Simplicity at its finest is NOT what i would depict how my life was, nor would i suggest the continuation of my naivety however, as my life escalates into complexity, i hope to keep my optimistic hindsight on life in order to live. Just live. My personal ordeal is to live with no regrets, as though i will die tomorrow. I follow the path that will lead me to who I want to be: someone who people can confide in, to go to when they are in their deepest hour; that's who I want to be. That is my aim in life.
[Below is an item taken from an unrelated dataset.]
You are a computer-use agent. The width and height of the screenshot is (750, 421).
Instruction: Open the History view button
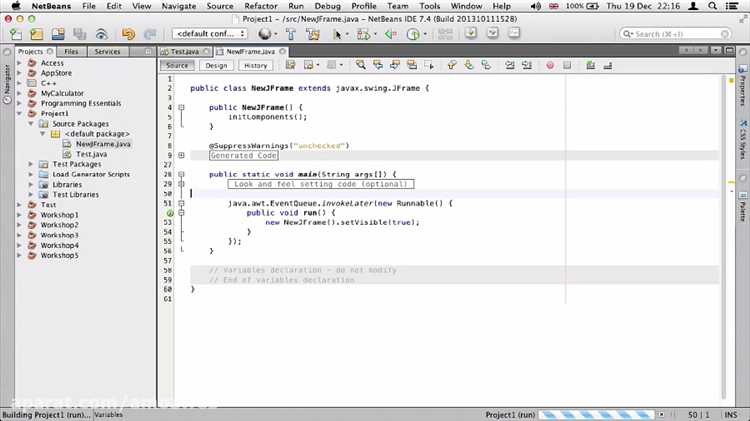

Hobbies and interests make my path more flamboyant and enticing, while my family, pet, and friends are the reasons for my existence; the reasons why i try and improve myself. My lack of self motivation for change may be quite obvious, but it doesn't mean that improvement did not occur. It may be so petite, so small, that it's practically invisible, but i guarantee you, i do try. Indefinitely.



Blog By EGO BOX

Thursday 26 February 2009

cursed

21O2O9 - Danny K.'s 16th BIrthday.
25O2O9 - Jenny's 17th Birthday.

Hey, can I ask if you ever wish to turn back time so you can fix something you can't? Who am I kidding, whoever feels regret would definitely want to. In a previous blog, I defined regret as something that cannot be fix and that you'd feel about it. Yeah, everyone feels regret once in a while, and I sure have plenty. It's not like those incidents were my actions leads to another person's misery or death. Okay, maybe mild misery, but I don't intentionally do it, you know? But you know what I think? That's a PATHETIC excuse for making that mistake. Sure my clumsiness creates a few laughs here and there, but it also leads to accidents, like breaking things, dropping stuffs or tripping on an electrical wire which is attaching the laptop to the cable-whole-thingymabob (I forgot what it's called ^_^') and pulling the laptop down and breaking it to parts. Luckily, the laptop, or projectile thingy wasn't working in the first place anyways. If it did, boy am I in for a big bill! That's not all, actually. I feel so sorry for my science teacher, Mrs. Rogers, who have to put up with my clumsiness for the last 4 years, and counting. Actually, she's so tired of it that she has banned me from touching the glassware equipment in her science room. Yep. Talk about butterfingers. I'd like to APOLOGISE to TITAN, MRS. ROGERS, MISS JANSON and anyone else that my clumsiness happened to stain its misfortune on. I try to fix my mistakes, you know, by paying for the broken glassware, or fixing the projectile thingy, but the list seems endless. I don't know HOW to NOT be clumsy. I mean, me just leaning on something can break it, or me just holding an egg, or t ape, and walking can just drop to the ground. I thought my clumsiness was due to my raging hormones during my teenage years, but it's not. Seriously, it's not. I'm almost finishing my growth spurt, I'm about to turn into an adult in about half a year and I'm doing my HSC this year, and yet, I still have that clumsy spell enchanted on me. So, what I can do to stop myself being clumsy? I'll accept any ideas, and will attempt them all, so please, some help here?